Peristiwa yang terjadi di ruang konferensi pers pasca penandatanganan fakta keamanan Irak ini juga dihadiri oleh Perdana Menteri Irak Nouri al-Maliki, dan dijaga ketat pasukan pengaman Presiden, Secret Service, lengkap dengan seluruh peralatan canggihnya yang secara teliti dan serius menjaga acara tersebut. Sehingga dapat dipastikan di ruang tersebut tidak terdapat bom, pistol atau benda apapun yang dikategorikan membahayakan keselamatan Presiden dan Perdana Menteri. Siapa nyana keselamatan Bush memang terjaga namun kehormatannya seolah terjun bebas semakin menukik menjadi bahan cemoohan sedunia. Terlebih lemparan tersebut disertai teriakan “Good Bye..Dog!!” dari al-Zaidi.

Sontak saja nama Muntadhar al-Zaidi menjadi buah bibir komunitas Internasional. Respon atas insiden inipun muncul secara beragam, tidak jarang yang mengkritik bahkan mengecam karena dinilai tidak etis dan bermartabat, namun gegap gempita yang memuji dan mendukung aksi tersebut lebih membahana terdengar, terutama rakyat Timur-Tengah yang sudah lama memendam gerah terhadap segala polah-tingkah Bush, sehingga peristiwa bersejarah ini dijadikan sebuah katarsis atas kondisi psikologi mereka.

Dukungan terhadap al-Zaidi pria berusia 29 tahun yang bekerja sebagai wartawan pada kanal satelit “al-Baghdadiyyah” dan pernah menjadi korban penculikan pada 16 November 2005 silam ini misalnya datang dari Putri pemimpin Libiya Moammer Kadhafy, Aisha, yang berniat memberikan penghargaan “medali keberanian” kepadanya. Di Montreal, Kanada, organisasi anti perang Block The Empire mengajak warga Kanada untuk melemparkan sepatu mereka terhadap kantor konsulat AS sebagai bentuk solidaritas terhadap al-Zaidi.

Dukungan bukan hanya dari rakyat Timur-Tengah dan umat Islam, tapi juga Presiden Venezuela Hugo Chavez yang anti Amerika. Chavez menegaskan bahwa ia tersenyum lebar selama pemutaran gambar mengenai peristiwa tersebut yang ditayangkan stasiun televisi Venezuela. Seorang pria Mesir bernama Saad Gumaa mengatakan telah menawarkan anak gadisnya, Amal Saad Gumaa (20), kepada al-Zaidi untuk dijadikan isteri yang dengan bangga disetujui sang anak.

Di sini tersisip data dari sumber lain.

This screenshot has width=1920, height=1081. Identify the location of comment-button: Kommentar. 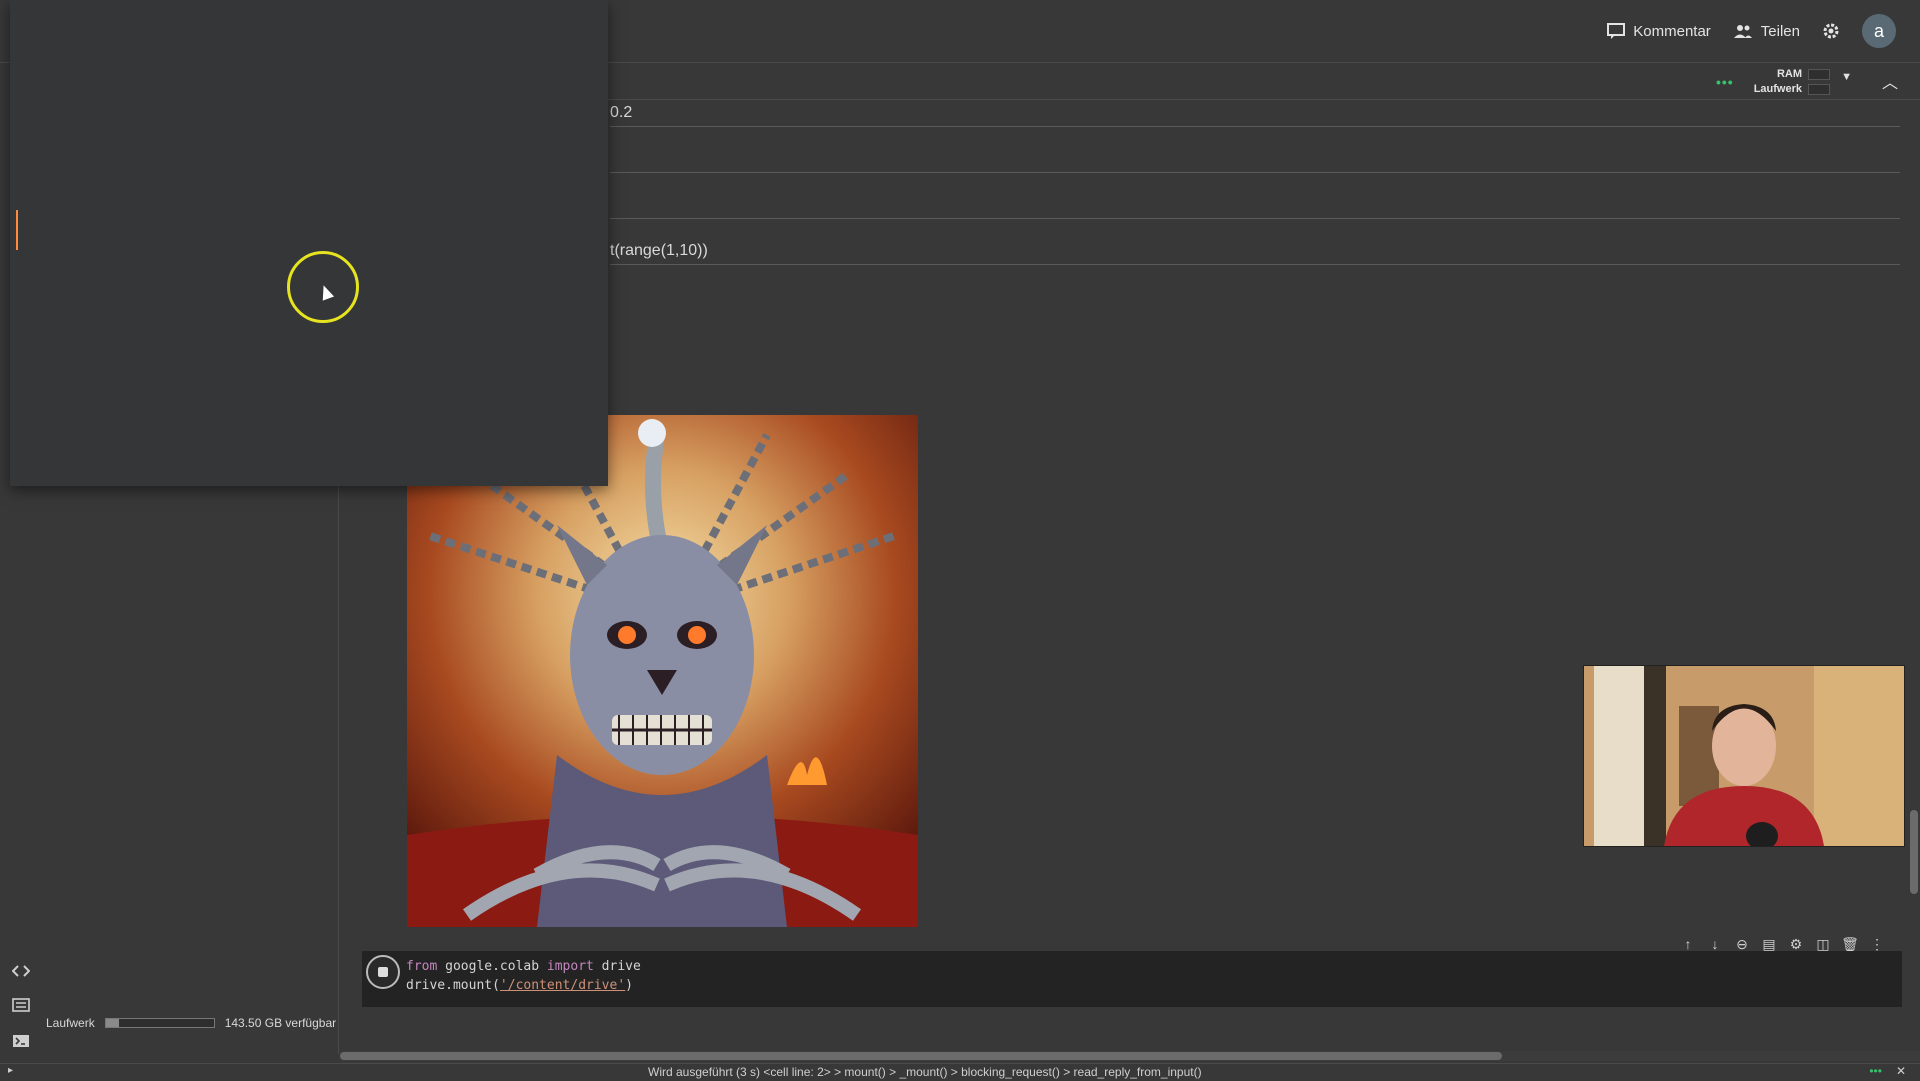
(1659, 31).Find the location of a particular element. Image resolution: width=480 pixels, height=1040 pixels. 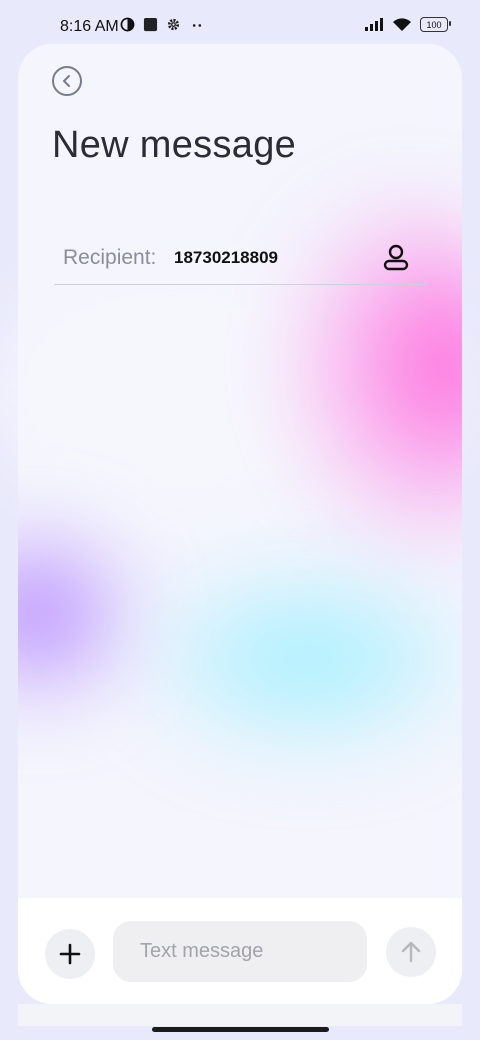

wifi-icon is located at coordinates (402, 24).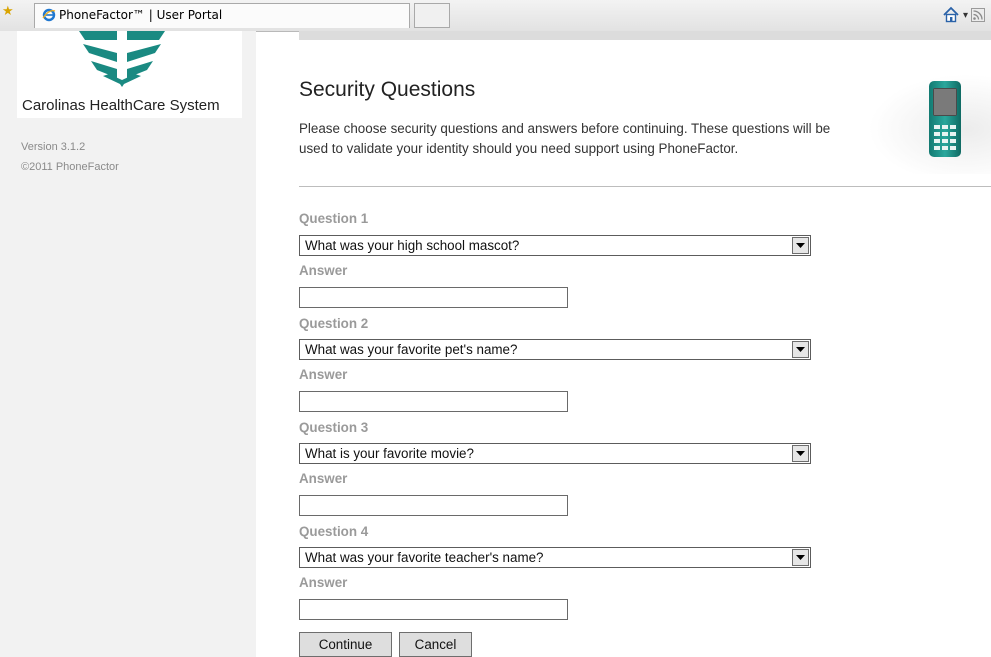 The width and height of the screenshot is (991, 657). Describe the element at coordinates (434, 298) in the screenshot. I see `answer-1-input` at that location.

Sensasi al-Zaidi tidak hanya berhenti pada dirinya pribadi, bahkan sepatu “keramatnya” konon telah ditawar orang seharga 10 juta dollar Amerika atau setara dengan Rp.116 milliar !. popularitas sepatunya juga menjadi arena perebutan klaim para produsen sepatu mulai dari China, Lebanon, Turki hingga Irak sendiri sebagai produksi mereka. Tidak mengherankan apabila kemudian seorang produsen sepatu dari Turki yang juga mengklaim bahwa sepatu yang dilempar al-Zaidi merupakan produknya merasa kewalahan memenuhi permintaan pasar yang meningkat empat kali lipat pasca “aksi heroik” tersebut.

Kondisi Muntadhar al-Zaidi sendiri pasca peristiwa tersebut harus mengalami patah tangan dan tulang rusuk setelah dibekuk petugas keamanan Irak. Selain itu, ia juga diyakini mengalami penyiksaan dan penahanan di distrik al-Khadra’ Baghdad. Berdasarkan hukum pidana di Irak, al-Zaidi terancam hukuman penjara antara hingga lima belas tahun penjara bila terbukti bersalah atas dakwaan melakukan penyerangan kepada seorang kepala negara asing saat melakukan kunjungan kenegaraan ke Irak. (hlm.65). sebuah harga yang harus dibayar oleh seorang “pahlawan”, yang berjuang menggunakan sepatu bagi kedaulatan bangsa dan negaranya.